Week 4: Wednesday Matthew 10:32-42

In Victorian times it was the fashion to have bible texts hanging on the wall in order constantly to remind people that God was keeping an eye on them.

Some examples:
“Bless this house” in the lounge
“How long wilt thou sleep, O sluggard? when wilt thou arise out of they sleep?” ove a child’s bed
“Be sure your sins will find you out” could be seen on prison walls.
I did hear once that on the wall of a nursery in a great house the text was hung “we shall not all sleep, but we shall all be changed”. I’ve never been sure whether the person who chose that text for that setting had a marvellous sense of humour or simply didn’t see the double meaning!

If you were choosing a Bible text to hang on the wall of your house, I wonder what you’d choose…
I wouldn’t mind betting it probably wouldn’t be the verse 34 of today’s reading, where Jesus says “Don’t think it’s my job to bring peace on earth. I didn’t come to bring peace – I came to bring a sword!”

What’s happened to the idea that Jesus is the Prince of Peace?

God’s way of looking at people and situations is not our normal, habitual way. It rarely fits with our deep sense of tradition and continuity and respectability.

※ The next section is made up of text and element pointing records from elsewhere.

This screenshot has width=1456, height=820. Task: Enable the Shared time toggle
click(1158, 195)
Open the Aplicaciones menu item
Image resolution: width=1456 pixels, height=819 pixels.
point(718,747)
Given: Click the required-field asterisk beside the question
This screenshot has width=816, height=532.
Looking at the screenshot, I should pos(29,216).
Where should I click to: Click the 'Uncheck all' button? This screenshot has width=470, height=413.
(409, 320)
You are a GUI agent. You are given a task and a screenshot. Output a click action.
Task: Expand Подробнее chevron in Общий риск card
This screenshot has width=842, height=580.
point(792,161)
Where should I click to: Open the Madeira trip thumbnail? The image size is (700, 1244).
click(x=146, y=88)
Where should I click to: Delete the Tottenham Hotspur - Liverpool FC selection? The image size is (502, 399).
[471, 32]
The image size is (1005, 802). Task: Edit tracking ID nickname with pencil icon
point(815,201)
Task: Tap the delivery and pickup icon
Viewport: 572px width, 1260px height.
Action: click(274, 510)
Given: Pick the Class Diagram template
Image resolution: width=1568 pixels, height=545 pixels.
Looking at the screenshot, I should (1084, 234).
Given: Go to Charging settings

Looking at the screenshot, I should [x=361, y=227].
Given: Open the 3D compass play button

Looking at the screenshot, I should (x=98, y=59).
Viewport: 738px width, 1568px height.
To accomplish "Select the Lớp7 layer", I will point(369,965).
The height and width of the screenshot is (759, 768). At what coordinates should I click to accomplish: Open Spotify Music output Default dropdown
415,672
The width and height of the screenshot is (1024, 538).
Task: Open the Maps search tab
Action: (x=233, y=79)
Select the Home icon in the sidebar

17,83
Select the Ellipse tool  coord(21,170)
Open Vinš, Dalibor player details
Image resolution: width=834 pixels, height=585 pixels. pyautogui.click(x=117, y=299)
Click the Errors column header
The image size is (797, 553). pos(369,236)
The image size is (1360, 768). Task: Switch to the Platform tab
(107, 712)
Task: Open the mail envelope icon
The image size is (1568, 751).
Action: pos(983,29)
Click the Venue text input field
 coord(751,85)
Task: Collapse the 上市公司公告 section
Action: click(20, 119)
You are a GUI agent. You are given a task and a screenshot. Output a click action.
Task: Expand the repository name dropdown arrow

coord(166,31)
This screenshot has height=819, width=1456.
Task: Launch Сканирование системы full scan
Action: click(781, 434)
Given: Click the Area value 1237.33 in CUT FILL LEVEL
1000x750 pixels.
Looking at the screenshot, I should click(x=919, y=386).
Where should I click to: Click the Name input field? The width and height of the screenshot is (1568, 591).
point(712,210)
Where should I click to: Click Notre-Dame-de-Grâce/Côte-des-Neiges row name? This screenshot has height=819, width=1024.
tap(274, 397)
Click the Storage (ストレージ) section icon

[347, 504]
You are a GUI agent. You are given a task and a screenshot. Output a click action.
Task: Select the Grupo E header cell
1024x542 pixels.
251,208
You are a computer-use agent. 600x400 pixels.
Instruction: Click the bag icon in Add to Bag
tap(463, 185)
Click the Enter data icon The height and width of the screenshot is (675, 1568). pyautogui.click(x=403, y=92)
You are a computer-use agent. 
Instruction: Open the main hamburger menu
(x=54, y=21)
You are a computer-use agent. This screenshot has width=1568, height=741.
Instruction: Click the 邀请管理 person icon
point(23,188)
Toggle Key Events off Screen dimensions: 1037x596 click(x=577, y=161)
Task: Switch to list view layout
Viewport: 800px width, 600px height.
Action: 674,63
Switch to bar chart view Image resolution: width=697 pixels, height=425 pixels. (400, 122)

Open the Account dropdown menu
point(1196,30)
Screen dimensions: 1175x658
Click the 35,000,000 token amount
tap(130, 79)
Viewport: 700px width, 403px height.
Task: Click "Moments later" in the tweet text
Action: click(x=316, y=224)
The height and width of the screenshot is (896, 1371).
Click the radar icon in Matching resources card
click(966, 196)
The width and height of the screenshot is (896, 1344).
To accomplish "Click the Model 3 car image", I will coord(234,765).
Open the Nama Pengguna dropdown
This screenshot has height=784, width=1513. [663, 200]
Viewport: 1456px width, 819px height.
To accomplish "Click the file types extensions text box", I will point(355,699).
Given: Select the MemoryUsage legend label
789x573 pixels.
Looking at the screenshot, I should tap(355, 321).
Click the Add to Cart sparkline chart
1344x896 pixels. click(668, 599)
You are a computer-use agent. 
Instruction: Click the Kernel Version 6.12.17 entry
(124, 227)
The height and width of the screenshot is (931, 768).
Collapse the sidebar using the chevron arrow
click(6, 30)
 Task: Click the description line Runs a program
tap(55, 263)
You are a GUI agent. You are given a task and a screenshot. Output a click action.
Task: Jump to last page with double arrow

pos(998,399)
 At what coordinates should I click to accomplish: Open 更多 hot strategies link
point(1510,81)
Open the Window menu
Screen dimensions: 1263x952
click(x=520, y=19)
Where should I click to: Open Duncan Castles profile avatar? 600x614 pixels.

The context in which Jesus spoke his words of division rather than peace is rooted in a particular historical moment, in a particular point in Jesus’ life.
He’d been travelling around, mostly in Galilee, experiencing the adulation of the crowds, healing the sick, casting out demons… he was only too aware the people were beginning to have ideas, beginning to see him as the promised Messiah.

The problem was, they had their own idea of what that meant and it didn’t chime with the reality.

Messiah, to them, meant a military leader to free them from political tyranny. That was the traditional view.

Jesus had continually tried to show them in his way of life that the Messiah was actually to free them from religious tyranny – from the tyranny of the Law, from the tyranny of self-righteousness, from the tyranny of trying to earn their right to stand before God.

Needless to say, this went down like a lead balloon with the religious authorities and all the pious Jews who took great pride in keeping the Law, doing things right… remember the story of the Rich young Ruler, one of the most privileged in Jewish society at the time?

He comes to Jesus and asks “what must I do to inherit eternal life?”
Jesus replies “you know the law…”
To which the Ruler responds “I’ve kept all the laws since my youth”
And Jesus’ response to that? “one more thing is needed – go, sell all you have, give to the poor and come and follow me”. Give up your security in anything other than your relationship with me.

Jesus’ message was not a comfortable one. It was an extremely uncomfortable one.  It challenged them to move beyond mere adherence to the letter of the Law. It challenged them to a change of attitude, a change of heart and mind. It called them to an openness before God which was prepared to admit that they did not have a monopoly on the truth, that they could not take confidence in their heritage or their history or their race or their wealth or their social standing or their total keeping of the rules of their faith.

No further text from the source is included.